- [Work request] Stop at the line containing "This screenshot has height=873, width=1372.": every line of the listing from the first up to that one must be set down exactly.

- [Dataset entries]
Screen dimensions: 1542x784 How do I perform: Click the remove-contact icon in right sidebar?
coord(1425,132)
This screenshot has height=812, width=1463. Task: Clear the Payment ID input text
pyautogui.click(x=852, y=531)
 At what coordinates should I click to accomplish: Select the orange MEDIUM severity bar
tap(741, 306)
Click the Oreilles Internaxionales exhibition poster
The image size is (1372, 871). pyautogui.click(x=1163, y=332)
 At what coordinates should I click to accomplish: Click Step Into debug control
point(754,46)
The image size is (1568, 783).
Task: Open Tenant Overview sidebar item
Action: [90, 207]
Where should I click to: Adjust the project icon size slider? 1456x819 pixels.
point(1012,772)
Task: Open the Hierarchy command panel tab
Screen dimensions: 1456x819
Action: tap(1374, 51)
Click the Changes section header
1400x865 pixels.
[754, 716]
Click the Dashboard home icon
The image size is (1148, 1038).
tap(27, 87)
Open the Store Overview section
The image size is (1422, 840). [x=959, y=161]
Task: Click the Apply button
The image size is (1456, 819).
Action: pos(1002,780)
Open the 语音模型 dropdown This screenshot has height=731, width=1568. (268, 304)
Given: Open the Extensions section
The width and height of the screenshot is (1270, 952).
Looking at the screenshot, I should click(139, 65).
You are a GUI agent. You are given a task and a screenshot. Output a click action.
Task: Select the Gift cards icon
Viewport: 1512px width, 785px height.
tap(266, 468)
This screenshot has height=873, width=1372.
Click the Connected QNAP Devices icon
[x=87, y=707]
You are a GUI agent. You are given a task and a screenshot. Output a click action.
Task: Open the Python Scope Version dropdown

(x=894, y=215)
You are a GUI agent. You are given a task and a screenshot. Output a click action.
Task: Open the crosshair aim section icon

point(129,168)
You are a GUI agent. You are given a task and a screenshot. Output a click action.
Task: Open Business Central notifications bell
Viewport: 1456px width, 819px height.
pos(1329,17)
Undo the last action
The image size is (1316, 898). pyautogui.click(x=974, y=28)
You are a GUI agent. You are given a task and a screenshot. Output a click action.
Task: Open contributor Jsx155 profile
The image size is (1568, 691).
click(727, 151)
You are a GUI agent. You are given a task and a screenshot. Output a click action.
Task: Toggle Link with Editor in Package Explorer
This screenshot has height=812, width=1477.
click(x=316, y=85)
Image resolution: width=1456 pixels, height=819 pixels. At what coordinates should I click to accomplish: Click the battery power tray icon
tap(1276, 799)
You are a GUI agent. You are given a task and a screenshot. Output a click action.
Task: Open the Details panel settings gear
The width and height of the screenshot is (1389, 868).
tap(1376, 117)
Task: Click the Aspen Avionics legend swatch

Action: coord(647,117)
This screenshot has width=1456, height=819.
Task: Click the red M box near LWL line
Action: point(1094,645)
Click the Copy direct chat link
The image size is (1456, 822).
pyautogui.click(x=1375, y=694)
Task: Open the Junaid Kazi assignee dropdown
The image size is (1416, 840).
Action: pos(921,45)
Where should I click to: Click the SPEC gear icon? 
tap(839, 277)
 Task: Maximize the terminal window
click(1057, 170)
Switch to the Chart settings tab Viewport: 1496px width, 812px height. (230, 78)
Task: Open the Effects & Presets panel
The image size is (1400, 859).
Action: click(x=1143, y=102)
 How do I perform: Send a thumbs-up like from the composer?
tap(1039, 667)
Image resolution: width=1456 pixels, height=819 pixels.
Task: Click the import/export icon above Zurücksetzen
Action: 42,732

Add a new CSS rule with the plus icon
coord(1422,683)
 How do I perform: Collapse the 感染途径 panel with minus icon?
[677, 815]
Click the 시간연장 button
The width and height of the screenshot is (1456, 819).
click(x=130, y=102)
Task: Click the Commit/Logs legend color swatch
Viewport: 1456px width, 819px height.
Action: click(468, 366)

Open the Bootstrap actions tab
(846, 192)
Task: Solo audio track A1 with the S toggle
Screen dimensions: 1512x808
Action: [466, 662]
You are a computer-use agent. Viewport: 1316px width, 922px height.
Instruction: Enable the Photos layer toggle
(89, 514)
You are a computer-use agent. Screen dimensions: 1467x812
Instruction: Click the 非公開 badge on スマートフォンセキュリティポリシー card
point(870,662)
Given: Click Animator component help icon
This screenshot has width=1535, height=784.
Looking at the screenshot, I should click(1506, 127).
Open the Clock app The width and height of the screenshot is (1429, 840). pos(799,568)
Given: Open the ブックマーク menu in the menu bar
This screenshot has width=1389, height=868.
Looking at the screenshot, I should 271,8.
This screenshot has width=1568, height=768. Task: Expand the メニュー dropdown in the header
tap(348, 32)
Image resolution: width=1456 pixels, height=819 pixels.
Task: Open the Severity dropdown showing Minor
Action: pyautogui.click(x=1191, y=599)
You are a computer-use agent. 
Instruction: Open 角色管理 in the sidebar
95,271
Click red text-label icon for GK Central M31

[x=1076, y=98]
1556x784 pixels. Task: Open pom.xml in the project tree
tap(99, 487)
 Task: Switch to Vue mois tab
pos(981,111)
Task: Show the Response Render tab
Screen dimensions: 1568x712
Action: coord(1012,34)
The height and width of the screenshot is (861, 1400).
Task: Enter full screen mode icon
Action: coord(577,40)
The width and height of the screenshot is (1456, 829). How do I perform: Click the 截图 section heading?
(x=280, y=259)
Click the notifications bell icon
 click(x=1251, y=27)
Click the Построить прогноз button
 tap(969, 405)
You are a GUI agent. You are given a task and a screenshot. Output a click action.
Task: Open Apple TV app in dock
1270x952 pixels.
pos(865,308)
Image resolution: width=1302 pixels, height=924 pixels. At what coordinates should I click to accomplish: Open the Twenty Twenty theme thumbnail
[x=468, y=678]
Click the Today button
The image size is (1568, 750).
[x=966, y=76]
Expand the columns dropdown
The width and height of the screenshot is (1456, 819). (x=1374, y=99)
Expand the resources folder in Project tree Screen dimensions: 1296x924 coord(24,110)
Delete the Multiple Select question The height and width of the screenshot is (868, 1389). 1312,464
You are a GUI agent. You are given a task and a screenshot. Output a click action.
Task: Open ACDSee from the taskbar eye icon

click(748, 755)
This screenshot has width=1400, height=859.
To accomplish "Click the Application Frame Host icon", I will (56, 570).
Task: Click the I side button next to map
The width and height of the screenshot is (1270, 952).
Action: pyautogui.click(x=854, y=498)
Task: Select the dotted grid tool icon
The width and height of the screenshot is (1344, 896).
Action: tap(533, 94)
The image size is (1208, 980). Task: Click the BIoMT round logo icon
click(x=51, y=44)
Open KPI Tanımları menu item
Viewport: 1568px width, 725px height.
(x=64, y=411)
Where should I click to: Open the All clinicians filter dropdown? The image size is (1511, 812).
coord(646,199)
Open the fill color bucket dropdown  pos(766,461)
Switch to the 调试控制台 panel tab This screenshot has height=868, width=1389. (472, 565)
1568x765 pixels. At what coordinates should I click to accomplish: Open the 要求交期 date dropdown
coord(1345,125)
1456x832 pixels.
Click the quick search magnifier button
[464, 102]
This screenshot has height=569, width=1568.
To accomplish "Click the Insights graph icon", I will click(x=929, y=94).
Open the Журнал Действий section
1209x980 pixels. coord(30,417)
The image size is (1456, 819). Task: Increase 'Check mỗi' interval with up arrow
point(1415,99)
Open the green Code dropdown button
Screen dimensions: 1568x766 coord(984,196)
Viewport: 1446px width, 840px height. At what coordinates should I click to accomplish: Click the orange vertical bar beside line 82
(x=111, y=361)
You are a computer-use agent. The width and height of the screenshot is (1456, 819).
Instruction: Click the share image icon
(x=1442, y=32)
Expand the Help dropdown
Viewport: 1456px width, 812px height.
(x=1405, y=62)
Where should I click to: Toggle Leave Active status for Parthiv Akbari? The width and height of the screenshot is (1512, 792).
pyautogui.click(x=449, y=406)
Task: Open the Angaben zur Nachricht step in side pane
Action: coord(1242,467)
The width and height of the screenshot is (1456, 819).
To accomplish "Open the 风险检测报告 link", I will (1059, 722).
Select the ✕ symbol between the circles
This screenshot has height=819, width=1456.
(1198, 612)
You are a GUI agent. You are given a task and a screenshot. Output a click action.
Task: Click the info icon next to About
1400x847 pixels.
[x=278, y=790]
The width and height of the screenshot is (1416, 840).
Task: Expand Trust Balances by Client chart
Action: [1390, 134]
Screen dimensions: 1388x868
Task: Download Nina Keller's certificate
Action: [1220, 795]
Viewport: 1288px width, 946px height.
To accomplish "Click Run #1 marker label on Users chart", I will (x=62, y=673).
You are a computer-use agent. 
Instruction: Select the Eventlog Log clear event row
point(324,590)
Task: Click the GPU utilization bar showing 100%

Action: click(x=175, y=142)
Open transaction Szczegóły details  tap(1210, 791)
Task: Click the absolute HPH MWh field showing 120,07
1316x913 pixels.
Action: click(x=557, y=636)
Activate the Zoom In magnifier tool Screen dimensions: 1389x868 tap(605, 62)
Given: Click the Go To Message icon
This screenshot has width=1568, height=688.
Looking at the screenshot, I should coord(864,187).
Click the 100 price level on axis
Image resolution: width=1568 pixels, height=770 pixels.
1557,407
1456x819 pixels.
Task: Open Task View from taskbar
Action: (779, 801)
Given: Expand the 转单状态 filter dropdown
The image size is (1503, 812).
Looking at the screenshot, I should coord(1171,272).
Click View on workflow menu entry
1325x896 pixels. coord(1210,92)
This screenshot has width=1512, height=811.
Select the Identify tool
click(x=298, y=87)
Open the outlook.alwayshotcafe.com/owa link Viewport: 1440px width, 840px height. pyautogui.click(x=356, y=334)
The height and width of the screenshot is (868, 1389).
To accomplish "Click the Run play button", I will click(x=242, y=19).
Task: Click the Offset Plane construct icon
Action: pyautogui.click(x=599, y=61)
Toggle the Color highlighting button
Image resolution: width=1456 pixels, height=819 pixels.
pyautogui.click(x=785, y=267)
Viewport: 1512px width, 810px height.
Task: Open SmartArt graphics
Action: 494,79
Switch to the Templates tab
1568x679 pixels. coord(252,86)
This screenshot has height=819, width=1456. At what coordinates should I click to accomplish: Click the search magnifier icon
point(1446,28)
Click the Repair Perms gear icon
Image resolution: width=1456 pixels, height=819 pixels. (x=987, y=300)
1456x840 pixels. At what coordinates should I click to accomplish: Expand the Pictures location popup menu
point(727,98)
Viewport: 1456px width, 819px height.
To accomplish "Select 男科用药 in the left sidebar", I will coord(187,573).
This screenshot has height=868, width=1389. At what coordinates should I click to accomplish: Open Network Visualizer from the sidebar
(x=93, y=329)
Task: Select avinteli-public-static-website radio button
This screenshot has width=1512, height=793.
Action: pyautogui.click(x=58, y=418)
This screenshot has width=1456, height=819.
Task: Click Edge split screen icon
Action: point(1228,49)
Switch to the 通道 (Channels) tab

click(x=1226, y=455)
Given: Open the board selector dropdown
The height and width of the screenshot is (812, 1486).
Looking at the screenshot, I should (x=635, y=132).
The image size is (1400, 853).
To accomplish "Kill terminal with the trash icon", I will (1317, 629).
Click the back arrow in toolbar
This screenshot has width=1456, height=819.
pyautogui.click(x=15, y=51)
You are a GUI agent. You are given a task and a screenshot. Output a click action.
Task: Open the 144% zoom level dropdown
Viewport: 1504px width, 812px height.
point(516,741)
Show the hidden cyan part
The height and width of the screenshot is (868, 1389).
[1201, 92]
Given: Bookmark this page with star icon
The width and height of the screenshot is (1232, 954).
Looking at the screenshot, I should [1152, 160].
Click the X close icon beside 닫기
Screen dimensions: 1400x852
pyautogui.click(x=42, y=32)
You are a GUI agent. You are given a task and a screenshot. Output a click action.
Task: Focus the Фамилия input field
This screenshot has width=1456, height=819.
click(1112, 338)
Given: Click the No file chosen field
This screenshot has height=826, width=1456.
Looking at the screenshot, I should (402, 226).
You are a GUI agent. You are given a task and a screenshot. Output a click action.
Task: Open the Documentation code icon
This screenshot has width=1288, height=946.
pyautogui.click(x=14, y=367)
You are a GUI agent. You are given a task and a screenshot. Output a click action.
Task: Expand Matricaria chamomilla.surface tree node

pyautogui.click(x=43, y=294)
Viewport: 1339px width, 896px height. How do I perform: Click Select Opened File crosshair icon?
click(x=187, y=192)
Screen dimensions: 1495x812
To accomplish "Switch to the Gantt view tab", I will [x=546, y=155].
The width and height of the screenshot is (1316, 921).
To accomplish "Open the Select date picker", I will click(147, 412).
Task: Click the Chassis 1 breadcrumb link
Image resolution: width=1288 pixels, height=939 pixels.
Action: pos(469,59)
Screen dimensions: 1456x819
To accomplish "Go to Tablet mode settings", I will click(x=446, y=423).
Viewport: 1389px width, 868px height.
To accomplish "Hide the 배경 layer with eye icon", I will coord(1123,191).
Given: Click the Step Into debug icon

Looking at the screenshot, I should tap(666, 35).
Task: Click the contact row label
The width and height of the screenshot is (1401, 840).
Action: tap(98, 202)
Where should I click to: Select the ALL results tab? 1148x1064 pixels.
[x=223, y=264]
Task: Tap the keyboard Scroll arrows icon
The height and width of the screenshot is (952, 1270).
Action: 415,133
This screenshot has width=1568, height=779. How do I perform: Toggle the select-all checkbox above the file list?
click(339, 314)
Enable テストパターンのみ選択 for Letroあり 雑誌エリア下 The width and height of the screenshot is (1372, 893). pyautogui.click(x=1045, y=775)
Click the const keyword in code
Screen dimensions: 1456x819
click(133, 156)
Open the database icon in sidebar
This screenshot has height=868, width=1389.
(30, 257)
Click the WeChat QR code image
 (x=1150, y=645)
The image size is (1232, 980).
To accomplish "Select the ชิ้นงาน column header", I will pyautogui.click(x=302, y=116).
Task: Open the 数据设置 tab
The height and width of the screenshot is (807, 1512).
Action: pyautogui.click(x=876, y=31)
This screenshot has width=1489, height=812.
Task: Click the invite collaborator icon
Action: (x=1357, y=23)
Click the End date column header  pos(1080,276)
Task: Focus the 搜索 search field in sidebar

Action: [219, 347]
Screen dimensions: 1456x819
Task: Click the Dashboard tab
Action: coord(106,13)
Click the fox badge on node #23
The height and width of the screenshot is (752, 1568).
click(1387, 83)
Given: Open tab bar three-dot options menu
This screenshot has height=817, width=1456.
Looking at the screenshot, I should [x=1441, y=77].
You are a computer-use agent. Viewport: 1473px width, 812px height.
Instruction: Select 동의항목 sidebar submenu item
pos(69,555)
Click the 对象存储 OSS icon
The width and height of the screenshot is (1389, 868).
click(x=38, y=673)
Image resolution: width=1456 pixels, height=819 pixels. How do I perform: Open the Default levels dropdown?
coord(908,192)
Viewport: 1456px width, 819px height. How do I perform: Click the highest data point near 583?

- [Answer area]
Screen dimensions: 1542x784 How do I perform: Click the remove-contact icon in right sidebar?
coord(1425,132)
This screenshot has height=812, width=1463. Task: Clear the Payment ID input text
pyautogui.click(x=852, y=531)
 At what coordinates should I click to accomplish: Select the orange MEDIUM severity bar
tap(741, 306)
Click the Oreilles Internaxionales exhibition poster
The image size is (1372, 871). pyautogui.click(x=1163, y=332)
 At what coordinates should I click to accomplish: Click Step Into debug control
point(754,46)
The image size is (1568, 783).
Task: Open Tenant Overview sidebar item
Action: [90, 207]
Where should I click to: Adjust the project icon size slider? 1456x819 pixels.
point(1012,772)
Task: Open the Hierarchy command panel tab
Screen dimensions: 1456x819
Action: tap(1374, 51)
Click the Changes section header
1400x865 pixels.
[754, 716]
Click the Dashboard home icon
The image size is (1148, 1038).
tap(27, 87)
Open the Store Overview section
The image size is (1422, 840). [x=959, y=161]
Task: Click the Apply button
The image size is (1456, 819).
Action: pos(1002,780)
Open the 语音模型 dropdown This screenshot has height=731, width=1568. (268, 304)
Given: Open the Extensions section
The width and height of the screenshot is (1270, 952).
Looking at the screenshot, I should click(139, 65).
You are a GUI agent. You are given a task and a screenshot. Output a click action.
Task: Select the Gift cards icon
Viewport: 1512px width, 785px height.
tap(266, 468)
This screenshot has height=873, width=1372.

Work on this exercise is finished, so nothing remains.